## PROBLEM TO SOLVE
Give back the records in their entirety, exactly.

## TASK INPUTS

────────────────────────────────────────

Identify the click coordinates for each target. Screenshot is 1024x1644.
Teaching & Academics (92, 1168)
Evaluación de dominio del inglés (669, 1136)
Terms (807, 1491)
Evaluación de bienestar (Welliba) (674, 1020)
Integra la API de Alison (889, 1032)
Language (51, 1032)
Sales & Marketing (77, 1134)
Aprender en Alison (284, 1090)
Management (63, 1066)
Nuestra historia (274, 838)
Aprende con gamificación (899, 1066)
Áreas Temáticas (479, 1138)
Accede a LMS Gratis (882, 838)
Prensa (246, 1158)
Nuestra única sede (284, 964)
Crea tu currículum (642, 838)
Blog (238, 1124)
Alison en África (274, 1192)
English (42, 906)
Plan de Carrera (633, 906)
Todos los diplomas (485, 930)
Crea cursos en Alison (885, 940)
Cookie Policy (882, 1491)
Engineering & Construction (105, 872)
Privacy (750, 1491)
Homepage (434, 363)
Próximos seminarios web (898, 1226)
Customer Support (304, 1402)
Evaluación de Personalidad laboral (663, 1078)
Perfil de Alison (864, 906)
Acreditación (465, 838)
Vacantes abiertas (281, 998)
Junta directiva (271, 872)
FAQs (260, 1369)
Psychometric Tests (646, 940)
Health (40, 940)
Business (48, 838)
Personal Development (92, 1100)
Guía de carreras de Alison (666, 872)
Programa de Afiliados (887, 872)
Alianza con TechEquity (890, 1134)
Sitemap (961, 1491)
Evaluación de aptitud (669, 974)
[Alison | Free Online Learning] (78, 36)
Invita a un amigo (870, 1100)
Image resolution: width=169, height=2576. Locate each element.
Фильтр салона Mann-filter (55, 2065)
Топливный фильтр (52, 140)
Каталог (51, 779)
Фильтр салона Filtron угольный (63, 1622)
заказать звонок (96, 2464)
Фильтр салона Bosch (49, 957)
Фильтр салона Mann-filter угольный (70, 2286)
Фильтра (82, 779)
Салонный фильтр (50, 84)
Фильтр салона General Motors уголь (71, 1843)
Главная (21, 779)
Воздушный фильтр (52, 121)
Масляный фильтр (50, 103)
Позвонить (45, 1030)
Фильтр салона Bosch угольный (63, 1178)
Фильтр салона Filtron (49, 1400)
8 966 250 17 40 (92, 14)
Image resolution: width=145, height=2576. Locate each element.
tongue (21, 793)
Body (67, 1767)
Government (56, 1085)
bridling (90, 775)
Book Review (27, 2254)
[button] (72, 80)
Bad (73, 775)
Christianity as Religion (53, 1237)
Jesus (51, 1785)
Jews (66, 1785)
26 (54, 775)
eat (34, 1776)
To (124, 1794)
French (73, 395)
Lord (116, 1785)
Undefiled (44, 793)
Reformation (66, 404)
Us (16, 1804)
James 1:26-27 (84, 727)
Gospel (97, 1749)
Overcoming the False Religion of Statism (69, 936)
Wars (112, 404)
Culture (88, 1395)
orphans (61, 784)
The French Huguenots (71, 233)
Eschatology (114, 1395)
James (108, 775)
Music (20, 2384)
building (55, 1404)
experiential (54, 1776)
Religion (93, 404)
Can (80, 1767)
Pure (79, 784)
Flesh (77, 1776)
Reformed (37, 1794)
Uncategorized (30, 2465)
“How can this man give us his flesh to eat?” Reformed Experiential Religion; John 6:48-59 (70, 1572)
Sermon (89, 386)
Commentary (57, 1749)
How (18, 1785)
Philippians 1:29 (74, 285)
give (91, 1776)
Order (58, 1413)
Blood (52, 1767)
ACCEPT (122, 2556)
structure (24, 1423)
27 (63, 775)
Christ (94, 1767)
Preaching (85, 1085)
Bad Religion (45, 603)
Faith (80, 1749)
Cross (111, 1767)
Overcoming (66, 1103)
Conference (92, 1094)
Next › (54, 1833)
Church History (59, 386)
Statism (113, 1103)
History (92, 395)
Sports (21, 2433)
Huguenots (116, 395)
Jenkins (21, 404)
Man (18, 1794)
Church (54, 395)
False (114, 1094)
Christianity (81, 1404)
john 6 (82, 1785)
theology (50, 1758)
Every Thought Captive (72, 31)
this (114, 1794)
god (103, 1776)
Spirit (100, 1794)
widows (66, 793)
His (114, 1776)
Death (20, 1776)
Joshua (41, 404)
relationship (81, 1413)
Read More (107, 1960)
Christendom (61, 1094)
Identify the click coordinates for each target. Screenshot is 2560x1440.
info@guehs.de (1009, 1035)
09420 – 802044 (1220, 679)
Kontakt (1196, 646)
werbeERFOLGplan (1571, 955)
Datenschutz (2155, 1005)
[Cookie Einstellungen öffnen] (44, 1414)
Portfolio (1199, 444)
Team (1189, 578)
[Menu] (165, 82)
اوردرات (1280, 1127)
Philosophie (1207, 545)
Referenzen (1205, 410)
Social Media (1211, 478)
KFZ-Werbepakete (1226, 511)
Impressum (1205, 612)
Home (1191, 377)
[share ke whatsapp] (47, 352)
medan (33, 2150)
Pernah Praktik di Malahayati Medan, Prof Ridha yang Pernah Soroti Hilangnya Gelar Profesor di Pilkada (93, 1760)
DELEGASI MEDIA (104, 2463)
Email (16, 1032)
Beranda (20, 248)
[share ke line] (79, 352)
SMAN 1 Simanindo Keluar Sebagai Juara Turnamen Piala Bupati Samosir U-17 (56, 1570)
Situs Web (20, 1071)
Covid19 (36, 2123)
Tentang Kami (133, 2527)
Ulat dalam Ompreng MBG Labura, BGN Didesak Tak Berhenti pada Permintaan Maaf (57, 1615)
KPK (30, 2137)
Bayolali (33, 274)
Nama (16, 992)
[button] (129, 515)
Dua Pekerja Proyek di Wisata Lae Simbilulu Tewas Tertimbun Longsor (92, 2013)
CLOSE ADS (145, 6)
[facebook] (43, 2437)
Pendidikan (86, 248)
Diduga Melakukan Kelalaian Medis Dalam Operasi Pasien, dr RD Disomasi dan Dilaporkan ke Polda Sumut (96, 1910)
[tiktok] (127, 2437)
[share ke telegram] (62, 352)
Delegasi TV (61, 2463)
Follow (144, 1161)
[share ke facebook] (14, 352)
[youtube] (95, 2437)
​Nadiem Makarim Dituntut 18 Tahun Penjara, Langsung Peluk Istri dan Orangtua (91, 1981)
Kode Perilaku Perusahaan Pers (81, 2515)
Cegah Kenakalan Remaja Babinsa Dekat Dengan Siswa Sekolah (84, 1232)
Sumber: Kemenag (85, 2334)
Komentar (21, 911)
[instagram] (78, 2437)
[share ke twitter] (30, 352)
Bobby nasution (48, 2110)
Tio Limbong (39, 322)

────────────────────────────────────────

## YOUR RESPONSE
Identify the click coordinates for each target. Screenshot is 1024x1644.
Teaching & Academics (92, 1168)
Evaluación de dominio del inglés (669, 1136)
Terms (807, 1491)
Evaluación de bienestar (Welliba) (674, 1020)
Integra la API de Alison (889, 1032)
Language (51, 1032)
Sales & Marketing (77, 1134)
Aprender en Alison (284, 1090)
Management (63, 1066)
Nuestra historia (274, 838)
Aprende con gamificación (899, 1066)
Áreas Temáticas (479, 1138)
Accede a LMS Gratis (882, 838)
Prensa (246, 1158)
Nuestra única sede (284, 964)
Crea tu currículum (642, 838)
Blog (238, 1124)
Alison en África (274, 1192)
English (42, 906)
Plan de Carrera (633, 906)
Todos los diplomas (485, 930)
Crea cursos en Alison (885, 940)
Cookie Policy (882, 1491)
Engineering & Construction (105, 872)
Privacy (750, 1491)
Homepage (434, 363)
Próximos seminarios web (898, 1226)
Customer Support (304, 1402)
Evaluación de Personalidad laboral (663, 1078)
Perfil de Alison (864, 906)
Acreditación (465, 838)
Vacantes abiertas (281, 998)
Junta directiva (271, 872)
FAQs (260, 1369)
Psychometric Tests (646, 940)
Health (40, 940)
Business (48, 838)
Personal Development (92, 1100)
Guía de carreras de Alison (666, 872)
Programa de Afiliados (887, 872)
Alianza con TechEquity (890, 1134)
Sitemap (961, 1491)
Evaluación de aptitud (669, 974)
[Alison | Free Online Learning] (78, 36)
Invita a un amigo (870, 1100)
Image resolution: width=169, height=2576. Locate each element.
Фильтр салона Mann-filter (55, 2065)
Топливный фильтр (52, 140)
Каталог (51, 779)
Фильтр салона Filtron угольный (63, 1622)
заказать звонок (96, 2464)
Фильтр салона Bosch (49, 957)
Фильтр салона Mann-filter угольный (70, 2286)
Фильтра (82, 779)
Салонный фильтр (50, 84)
Фильтр салона General Motors уголь (71, 1843)
Главная (21, 779)
Воздушный фильтр (52, 121)
Масляный фильтр (50, 103)
Позвонить (45, 1030)
Фильтр салона Bosch угольный (63, 1178)
Фильтр салона Filtron (49, 1400)
8 966 250 17 40 (92, 14)
Image resolution: width=145, height=2576. Locate each element.
tongue (21, 793)
Body (67, 1767)
Government (56, 1085)
bridling (90, 775)
Book Review (27, 2254)
[button] (72, 80)
Bad (73, 775)
Christianity as Religion (53, 1237)
Jesus (51, 1785)
Jews (66, 1785)
26 (54, 775)
eat (34, 1776)
To (124, 1794)
French (73, 395)
Lord (116, 1785)
Undefiled (44, 793)
Reformation (66, 404)
Us (16, 1804)
James 1:26-27 (84, 727)
Gospel (97, 1749)
Overcoming the False Religion of Statism (69, 936)
Wars (112, 404)
Culture (88, 1395)
orphans (61, 784)
The French Huguenots (71, 233)
Eschatology (114, 1395)
James (108, 775)
Music (20, 2384)
building (55, 1404)
experiential (54, 1776)
Religion (93, 404)
Can (80, 1767)
Pure (79, 784)
Flesh (77, 1776)
Reformed (37, 1794)
Uncategorized (30, 2465)
“How can this man give us his flesh to eat?” Reformed Experiential Religion; John 6:48-59 (70, 1572)
Sermon (89, 386)
Commentary (57, 1749)
How (18, 1785)
Philippians 1:29 (74, 285)
give (91, 1776)
Order (58, 1413)
Blood (52, 1767)
ACCEPT (122, 2556)
structure (24, 1423)
27 (63, 775)
Christ (94, 1767)
Preaching (85, 1085)
Bad Religion (45, 603)
Faith (80, 1749)
Cross (111, 1767)
Overcoming (66, 1103)
Conference (92, 1094)
Next › (54, 1833)
Church History (59, 386)
Statism (113, 1103)
History (92, 395)
Sports (21, 2433)
Huguenots (116, 395)
Jenkins (21, 404)
Man (18, 1794)
Church (54, 395)
False (114, 1094)
Christianity (81, 1404)
john 6 (82, 1785)
theology (50, 1758)
Every Thought Captive (72, 31)
this (114, 1794)
god (103, 1776)
Spirit (100, 1794)
widows (66, 793)
His (114, 1776)
Death (20, 1776)
Joshua (41, 404)
relationship (81, 1413)
Read More (107, 1960)
Christendom (61, 1094)
Identify the click coordinates for each target. Screenshot is 2560x1440.
info@guehs.de (1009, 1035)
09420 – 802044 (1220, 679)
Kontakt (1196, 646)
werbeERFOLGplan (1571, 955)
Datenschutz (2155, 1005)
[Cookie Einstellungen öffnen] (44, 1414)
Portfolio (1199, 444)
Team (1189, 578)
[Menu] (165, 82)
اوردرات (1280, 1127)
Philosophie (1207, 545)
Referenzen (1205, 410)
Social Media (1211, 478)
KFZ-Werbepakete (1226, 511)
Impressum (1205, 612)
Home (1191, 377)
[share ke whatsapp] (47, 352)
medan (33, 2150)
Pernah Praktik di Malahayati Medan, Prof Ridha yang Pernah Soroti Hilangnya Gelar Profesor di Pilkada (93, 1760)
DELEGASI MEDIA (104, 2463)
Email (16, 1032)
Beranda (20, 248)
[share ke line] (79, 352)
SMAN 1 Simanindo Keluar Sebagai Juara Turnamen Piala Bupati Samosir U-17 (56, 1570)
Situs Web (20, 1071)
Covid19 (36, 2123)
Tentang Kami (133, 2527)
Ulat dalam Ompreng MBG Labura, BGN Didesak Tak Berhenti pada Permintaan Maaf (57, 1615)
KPK (30, 2137)
Bayolali (33, 274)
Nama (16, 992)
[button] (129, 515)
Dua Pekerja Proyek di Wisata Lae Simbilulu Tewas Tertimbun Longsor (92, 2013)
CLOSE ADS (145, 6)
[facebook] (43, 2437)
Pendidikan (86, 248)
Diduga Melakukan Kelalaian Medis Dalam Operasi Pasien, dr RD Disomasi dan Dilaporkan ke Polda Sumut (96, 1910)
[tiktok] (127, 2437)
[share ke telegram] (62, 352)
Delegasi TV (61, 2463)
Follow (144, 1161)
[share ke facebook] (14, 352)
[youtube] (95, 2437)
​Nadiem Makarim Dituntut 18 Tahun Penjara, Langsung Peluk Istri dan Orangtua (91, 1981)
Kode Perilaku Perusahaan Pers (81, 2515)
Cegah Kenakalan Remaja Babinsa Dekat Dengan Siswa Sekolah (84, 1232)
Sumber: Kemenag (85, 2334)
Komentar (21, 911)
[instagram] (78, 2437)
[share ke twitter] (30, 352)
Bobby nasution (48, 2110)
Tio Limbong (39, 322)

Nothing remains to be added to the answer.